Thursday, April 08, 2010

_Consider Phlebas_ by Iain Banks

I've been trying to get hold of some Iain Banks "Culture" books for a while. This is the first one I was able to get from the library. I'd read one other book of his, The Algebraist, a year and a half ago.

I enjoyed this book, but it was quite different than I expected. It was less about the Culture and more about a fellow who hates it. And it was a fairly straightforward adventure romp. It had a great action opening and the action rarely let up after that.

Before I go into a list of problems I found with the novel, I should say that I still recommend it. In a way it feels like a noir Star Wars: it manages to put a highly adventurous protagonist into a flamboyant galaxy of robots and weird worlds, but instead of the adventurer striding into the crux of the galaxies problems and solving them, he's a tiny part of the big picture and he does not manage to win significance for himself. Banks has said he was writing in reaction to a lone protagonist cliche in science fiction.

Now, start with, I thought the title was quite useless. It's apparently taken from a line in T. S. Eliot's The Wasteland. I felt misled. Given what I knew about the Culture, which I understood to be a highly principled and advanced society, and the philosophical sound of the title, I expected a gentle philosophical novel, whereas this was a fast-moving action movie.

The plot was a little odd in that it jumps around James Bond only with planets instead of that the antagonists from early on can't really recur later. I wanted something more like a slow build over the whole course of the novel. But I think the external conflicts were less important than what was going on inside the main character's head. And there is a character who tracks the main character throughout. This could have been developed more. There's even a character who never directly encounters the main character, analyzing him from afar, and that plot sideline was never developed enough for me to see what it was there for.

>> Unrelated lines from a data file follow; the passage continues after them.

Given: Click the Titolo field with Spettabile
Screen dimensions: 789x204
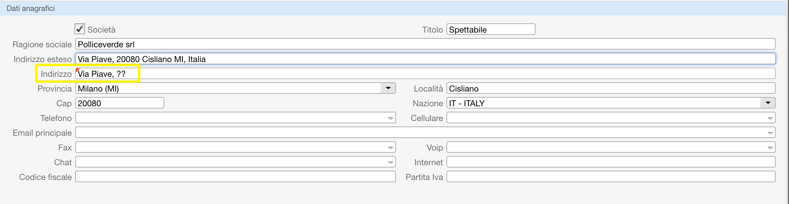Looking at the screenshot, I should (491, 29).
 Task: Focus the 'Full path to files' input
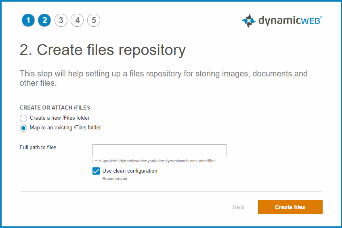pyautogui.click(x=159, y=150)
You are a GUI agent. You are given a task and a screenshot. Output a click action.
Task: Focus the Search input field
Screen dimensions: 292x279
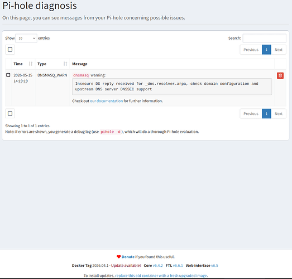click(264, 38)
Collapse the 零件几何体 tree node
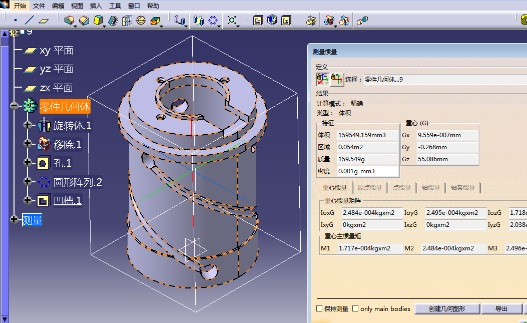This screenshot has height=323, width=527. coord(15,106)
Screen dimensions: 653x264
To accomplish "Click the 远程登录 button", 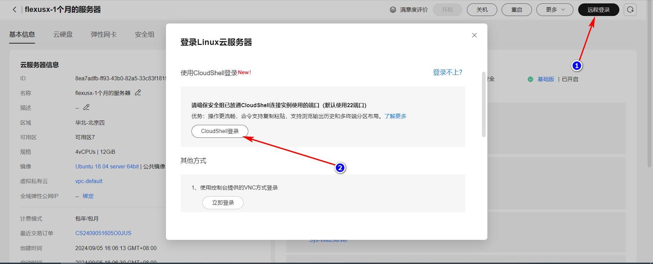I will 599,10.
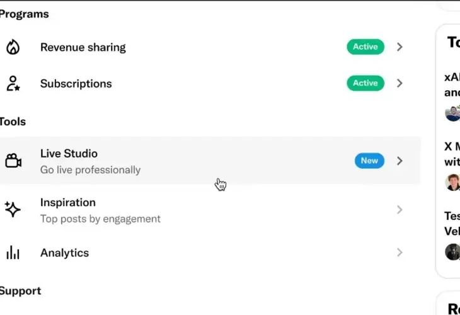
Task: Click the flame icon beside Revenue sharing
Action: coord(13,47)
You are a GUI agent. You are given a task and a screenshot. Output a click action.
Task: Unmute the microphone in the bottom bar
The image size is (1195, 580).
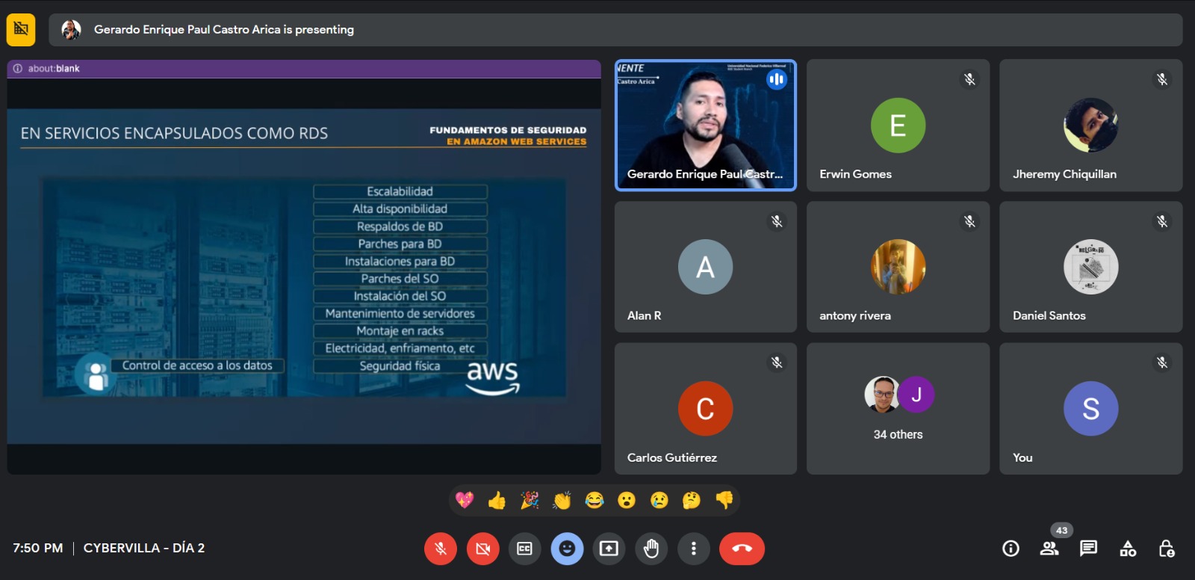pos(441,549)
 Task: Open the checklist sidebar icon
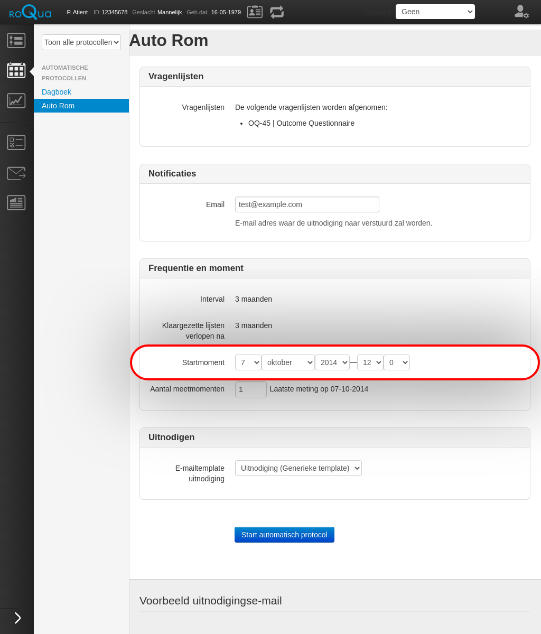tap(16, 142)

My other main complaint would be that the main character's hatred of the Culture isn't well explained or supported. It's a given in the man's personality. But the character is well drawn nonetheless, and I was fully involved in his problems by the book's end. He stuck with a mission far past its importance, though, and that never quite made sense to me.

So that's a litany of complaints, and I have to say that they don't matter much. It's a fun book and it makes you think and it takes you on a wild ride through Banks' future galaxy, and it manages to be poignant and realistic while delivering, on occasion, Mission Impossible-style action.

I'm trying out Blogger's new Amazon Associates features. Signing up as an associate makes it ridiculously easy to add links and images of products to a blog posting, so that makes book blogging simpler. 


  1. First off, nice review. I found the novel rather disjointed in terms of its plot as well. It seemed more like an excuse to drop this character into a bunch of set-pieces. I was more interested in the nature of the conflict between the Culture and the Idirans than in Horza's grudge. I really enjoyed Inversions, Look to Windward, and Matter, however. Haven't read Inversions yet.

  2. Second, when you get a chance, shoot me an email or something about this Amazon Associates feature, since I review a fair number of books.